(Collected data)
☆ ☆ ☆

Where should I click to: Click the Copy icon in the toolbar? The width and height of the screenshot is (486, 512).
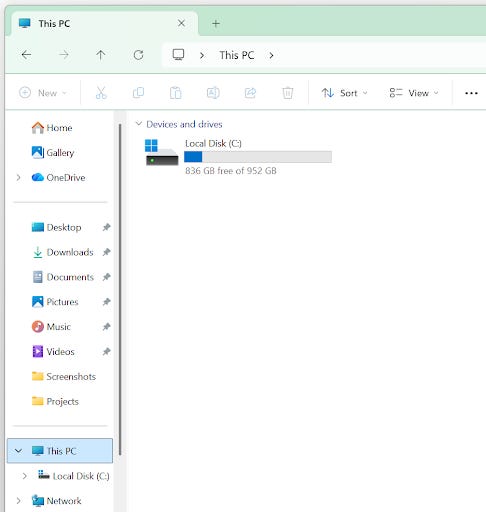coord(138,93)
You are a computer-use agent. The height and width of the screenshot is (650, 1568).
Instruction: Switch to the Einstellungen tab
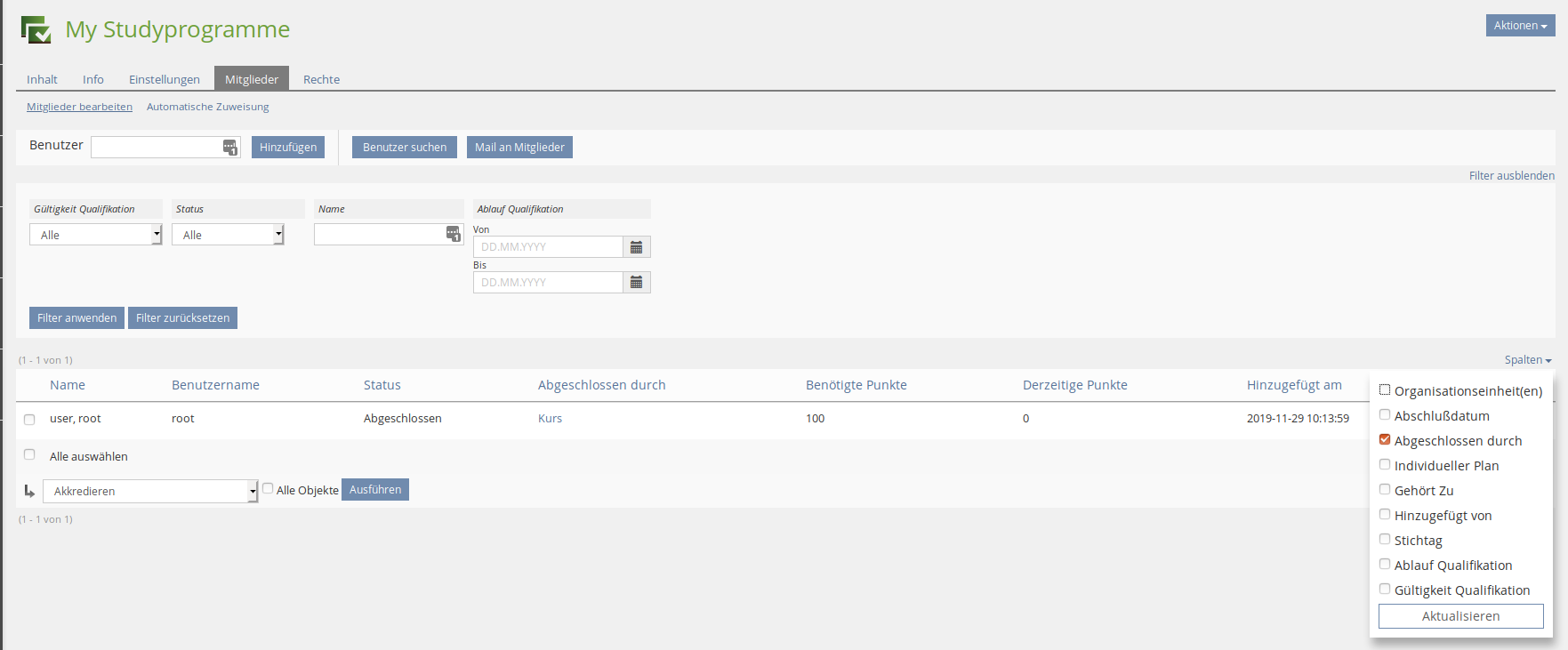165,79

☆ ☆ ☆

* [Task to carry out]:
If the data includes images, skip them and copy every line exactly.

* [Exercise response]:
Where should I click to: Click the Copy icon in the toolbar? The width and height of the screenshot is (486, 512).
coord(138,93)
You are a computer-use agent. The height and width of the screenshot is (650, 1568).
Instruction: Switch to the Einstellungen tab
165,79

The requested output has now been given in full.